Assignment 1: Print the section of the blog posts on gender transition starting at "Image from Jessie" and ending at "hose covered legs.".
Assignment 2: In the blog posts on gender transition, how much weight did the writer lose to fit into women's fashions?

Selected text:

= = = =

Saturday, March 23, 2024

Leaving me For Years

Image from Brock Wegner
on UnSplash


I become a little amused when someone thinks I overnight completed my gender transition from a fairly successful male to a struggling novice transgender woman. 

To put everything in perspective, it took me nearly half a century to figure out my gender issues and how I needed to deal with them. Perhaps you noticed I used the word needed and not wanted because deep down I knew I never had a choice in my life. My gender journey was pre-written for me and I just had to follow the script.

For me it meant dealing with years of extreme gender dysphoria which wrecked my life and several relationships along the way. It was an extreme struggle for dominance from the two binary genders which lived within me. Naturally, even though he wasn't happy or satisfied, my pre-destined male life just didn't want to give up all the male privileges' he had worked so hard to gain. While, on the other hand, my feminine side had to put up with the fact she felt so free and natural when she was let out of my gender closet. 

The struggle left me in a situation for years where I couldn't win. I was in some sort of a gender trench warfare when one side had a little success, the other side would come back to reclaim victory. Battles were won, purges were made but the war went on and on. First I tried to hide in the mirror but that didn't work when I began to escape into the world as a cross dresser. All of a sudden, I discovered I might be actually able to live a dream life as a transgender woman if I worked hard enough to do it. At that point, I sat out to take better care of myself and lost nearly fifty pounds so I could fit into the woman's fashions I so admired. Plus I started to take better care of my skin so my makeup was easier to apply and I looked more natural doing it. 

At that point, I tried to outrun my gender dysphoria the best I could by changing jobs and locations where I lived way too quickly. In a space of three or four years my second wife moved from our home in Ohio to the metro NYC area, back to a very rural area where we heated with wood and finally back home again. All I finally learned was I couldn't out run my problems. They all began and ended with my gender issues. 

Even with all the problems I mentioned, I still did not want to give up totally on my male self. In many ways, the life he had carved out from such a bleak beginning was just too comfortable. What happened then were the years I spent as a novice transgender woman. All of them were scary yet exciting times to live through. 

So no, my decision to leave the male world behind was not an overnight decision. It just turned out he was leaving me for years. 

Friday, March 22, 2024

A Transgender Inch Equals a Mile

Image from Jessie Hart Archives
Civil War Cemetery Cincinnati

Distances are often very blurry when it comes to beginning and pursuing a gender transition. 

The meaning wasn't lost on me when I began to remember what many of my more experienced dating male friends said when it came to discussing their girlfriends. The biggest complaint was when the guys gave in an inch with their women, the women took a mile. 

As I transitioned into the feminine world, often I thought the same thing about my inner girl self. Or, as soon as I cross dressed in front of the mirror, the more she wanted. Specifically, she wanted out of the mirror and into the world. Quite early, it meant making the trip to the mailbox to check to see if there was anything in the box. I so enjoyed the feel of the outside air on my freshly shaved, panty hose covered legs.

= = = =

Given information:
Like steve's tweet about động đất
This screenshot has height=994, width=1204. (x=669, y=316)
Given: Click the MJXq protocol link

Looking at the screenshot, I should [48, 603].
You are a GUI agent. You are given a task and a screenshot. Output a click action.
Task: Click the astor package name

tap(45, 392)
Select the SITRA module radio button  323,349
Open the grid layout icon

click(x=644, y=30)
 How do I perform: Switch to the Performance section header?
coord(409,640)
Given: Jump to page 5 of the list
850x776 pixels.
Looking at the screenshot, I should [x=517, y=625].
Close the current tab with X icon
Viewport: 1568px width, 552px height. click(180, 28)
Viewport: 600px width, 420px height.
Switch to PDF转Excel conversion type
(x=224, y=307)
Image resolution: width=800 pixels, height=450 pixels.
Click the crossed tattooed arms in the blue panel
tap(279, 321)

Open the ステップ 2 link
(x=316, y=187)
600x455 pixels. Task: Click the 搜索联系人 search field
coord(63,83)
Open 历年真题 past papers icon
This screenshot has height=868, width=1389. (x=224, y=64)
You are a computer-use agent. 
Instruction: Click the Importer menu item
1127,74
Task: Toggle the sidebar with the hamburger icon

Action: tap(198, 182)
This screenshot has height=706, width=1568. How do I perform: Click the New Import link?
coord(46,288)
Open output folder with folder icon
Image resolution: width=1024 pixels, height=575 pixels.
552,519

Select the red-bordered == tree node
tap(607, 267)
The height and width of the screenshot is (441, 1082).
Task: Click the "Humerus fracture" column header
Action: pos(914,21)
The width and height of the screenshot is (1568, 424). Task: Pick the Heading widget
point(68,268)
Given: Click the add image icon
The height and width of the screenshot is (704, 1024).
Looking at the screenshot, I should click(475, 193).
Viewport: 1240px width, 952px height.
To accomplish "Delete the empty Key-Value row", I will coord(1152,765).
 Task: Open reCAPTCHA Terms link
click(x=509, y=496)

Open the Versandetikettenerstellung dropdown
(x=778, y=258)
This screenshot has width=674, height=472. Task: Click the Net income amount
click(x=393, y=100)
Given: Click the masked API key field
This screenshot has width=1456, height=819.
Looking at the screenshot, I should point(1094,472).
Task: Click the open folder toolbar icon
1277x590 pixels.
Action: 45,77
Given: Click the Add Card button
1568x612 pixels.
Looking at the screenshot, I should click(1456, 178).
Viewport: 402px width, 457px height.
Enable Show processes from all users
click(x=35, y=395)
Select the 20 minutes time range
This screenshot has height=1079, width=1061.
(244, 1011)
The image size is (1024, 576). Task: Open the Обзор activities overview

= = = =

Solution 1:
Image from Jessie Hart Archives
Civil War Cemetery Cincinnati

Distances are often very blurry when it comes to beginning and pursuing a gender transition. 

The meaning wasn't lost on me when I began to remember what many of my more experienced dating male friends said when it came to discussing their girlfriends. The biggest complaint was when the guys gave in an inch with their women, the women took a mile. 

As I transitioned into the feminine world, often I thought the same thing about my inner girl self. Or, as soon as I cross dressed in front of the mirror, the more she wanted. Specifically, she wanted out of the mirror and into the world. Quite early, it meant making the trip to the mailbox to check to see if there was anything in the box. I so enjoyed the feel of the outside air on my freshly shaved, panty hose covered legs.

Solution 2: Nearly fifty pounds.